PLT_3w was considered an independent risk factor (OR = 0.98, P = 0.01) in Phase IV model but not in Phase I ~ IV model (OR = 0.99, p = 0.248). However, it does not signify that platelets are not important because the difference was significant in RP ≥ 2 compared with RP < 2 groups upon univariate analysis (184.18 ± 52.25 10^9/L vs 148.67 ± 48.56 10^9/L, P = 0.011), with PLT_3W being lower in the RP ≥ 2 group. Similar results have also been reported in some studies [46] where platelets respond rapidly to resist pathogen invasion. Besides, they have an important effect on adaptive immunomodulation via T cells, B cells, and antigen-presenting cells (APCs). If the platelet number decreases compared to the normal level, patients will have poor immunity and will be more prone to RP. Some inflammatory biomarkers in serum, such as lactate dehydrogenase, C-reactive protein (CRP), tumor necrosis factor (TNF), interleukin, and transforming growth factor (TGF), are related to RP [47, 48]. However, in our study, based on ease of data acquisition, we collected only routine blood count data at different time points during the implementation of radiotherapy. Therefore, we might need further research in this area.

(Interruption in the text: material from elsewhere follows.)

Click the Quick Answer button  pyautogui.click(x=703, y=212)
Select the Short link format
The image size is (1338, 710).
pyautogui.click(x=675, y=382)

The lung cancer radiotherapy process typically includes admission examination, target area delineation, plan design, and radiotherapy implementation. The time required for the entire process slightly varied from hospital to hospital. For example, it usually took 8–10 weeks in our institution. Thus, we collected data at different phases based on the radiotherapy timeline and conducted a Longitudinal analysis of the risk of RP ≥ 2 with RT for NSCLC of stage III/IV. Nevertheless, data regarding this topic remained missing. This work attempted to identify RP ≥ 2 risks as early as possible. With the introduction of data at different phases, the AUC values of the model gradually increased, eventually gaining a high AUC value of 0.9 in Phase I ~ III/I ~ IV models, higher than any single-phase model. Furthermore, the nomogram and risk classification system established based on the final model are helpful for individualized assessment of RP ≥ 2 risk and differentiation of RP ≥ 2 population. In the interpretation of our nomogram, we should consider internal validation from the statistical aspect. Apart from ROC survival analysis, this work performed DCA and calibration curves, and these were bootstrap validation approaches. As suggested by clinical statisticians, bootstrap validation is advantageous when the sample size is relatively small [49]. The internal validation results suggested that our nomogram had a satisfactory effect.

This study had several shortcomings, as follows. Firstly, it had a small sample size. More data are necessary for developing and validating our study. Moreover, this was a retrospective study, so there may be selection bias in our data. Third, at present, in our study, only common and important parameters in clinical practice were selected, including other valuable variables such as genomics and inflammatory markers that may be associated with RP. Therefore, we are also conducting studies in this area.

Conclusion

In conclusion, the RP ≥ 2 risk study based on the radiotherapy timeline found that the RP ≥ 2 risk analysis model effect was more accurate as the radiotherapy process had advanced. Finally, we developed a new nomogram and risk classification system by including smoking status, radiomics feature of lungs, and lung and esophageal dose. Our results showed that the model has good performance, which can help doctors recognize high-risk RP ≥ 2 NSCLC cases of III/IV stage and guide personalized treatment and clinical decision-making.